Along with soccer, the sport of futsal in the United States is a rapidly-growing phenomenon.

The Major League Futsal (MLF) is an amateur futsal league. The Professional Futsal League (PFL) was supposed to become the first professional futsal league in the United States in 2018; however, it never began play. There is currently no professional futsal league in the United States, although there is increasing support for one and many regions have their own leagues.

US Soccer is the sport's governing body in the United States. Futsal Across America and New York Futsal have become leaders in Futsal. Leslie Hamer, who represented Falcao in PFL negotiations, has taken the lead in representing coaches and players. Futsal Across America has created developmental Futsal programs for schools, clubs and communities.

The national team has placed runner-up in 1992 and third place in 1989 at the FIFA Futsal World Cup.

On the youth levels, especially in states with colder weather, 5v5 soccer/futsal is commonly played.
..........
Instructions.
(1) Return, word for word, the part of the futsal passage that opens with the words containing "US Soccer is" and closes with "Futsal World Cup.".
(2) Carry the passage on futsal in the United States forward from its final sentence.
..........
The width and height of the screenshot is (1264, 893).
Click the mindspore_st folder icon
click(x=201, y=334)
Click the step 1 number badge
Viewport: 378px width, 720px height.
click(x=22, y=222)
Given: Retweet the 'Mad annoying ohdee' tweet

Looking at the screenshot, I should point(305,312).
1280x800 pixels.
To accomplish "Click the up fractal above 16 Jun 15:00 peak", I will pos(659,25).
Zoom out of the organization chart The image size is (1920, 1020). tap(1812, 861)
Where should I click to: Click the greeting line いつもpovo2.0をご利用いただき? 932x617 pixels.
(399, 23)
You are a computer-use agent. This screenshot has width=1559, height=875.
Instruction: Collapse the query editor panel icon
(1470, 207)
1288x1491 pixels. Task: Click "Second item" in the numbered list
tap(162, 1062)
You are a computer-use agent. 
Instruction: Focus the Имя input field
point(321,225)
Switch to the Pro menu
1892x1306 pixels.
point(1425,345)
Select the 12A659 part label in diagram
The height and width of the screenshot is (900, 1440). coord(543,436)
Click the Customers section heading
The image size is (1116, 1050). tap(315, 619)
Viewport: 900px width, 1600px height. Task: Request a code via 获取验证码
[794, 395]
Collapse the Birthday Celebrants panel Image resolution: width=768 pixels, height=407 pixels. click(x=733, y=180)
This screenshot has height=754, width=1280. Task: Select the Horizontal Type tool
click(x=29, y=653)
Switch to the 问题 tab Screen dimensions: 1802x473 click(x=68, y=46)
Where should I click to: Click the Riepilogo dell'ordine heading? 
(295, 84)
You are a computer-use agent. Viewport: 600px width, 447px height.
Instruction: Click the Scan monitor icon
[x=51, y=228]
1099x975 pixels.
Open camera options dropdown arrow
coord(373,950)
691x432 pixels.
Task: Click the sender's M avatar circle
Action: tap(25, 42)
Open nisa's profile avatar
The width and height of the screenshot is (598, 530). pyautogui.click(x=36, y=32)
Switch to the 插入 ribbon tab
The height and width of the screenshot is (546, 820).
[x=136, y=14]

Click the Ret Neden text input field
..........
Answer section.
(1)
US Soccer is the sport's governing body in the United States. Futsal Across America and New York Futsal have become leaders in Futsal. Leslie Hamer, who represented Falcao in PFL negotiations, has taken the lead in representing coaches and players. Futsal Across America has created developmental Futsal programs for schools, clubs and communities.

The national team has placed runner-up in 1992 and third place in 1989 at the FIFA Futsal World Cup.

(2)
The US also is home to charitable futsal leagues such as the TSC Futsal League which benefits St. Jude Children's Research Hospital. The TSC Futsal League started with 4  before expanding to 9 teams as they are coming up on their fifth season. Chris Dailey, founder of the league, said, "the league is a massive success and has helped raise nearly $2000 for St. Jude. It's truly the beautiful game for a beautiful cause." The teams include the Milkmen Futsal Club, AFC Donuts, Jersey Hooligans, Amigos FC, Pasadena Purple Cows, Las Vegas Fighting Pickles, Ulsan Pancakes Society of Soccer, Midtown Mafia FC, and Minutemen FC.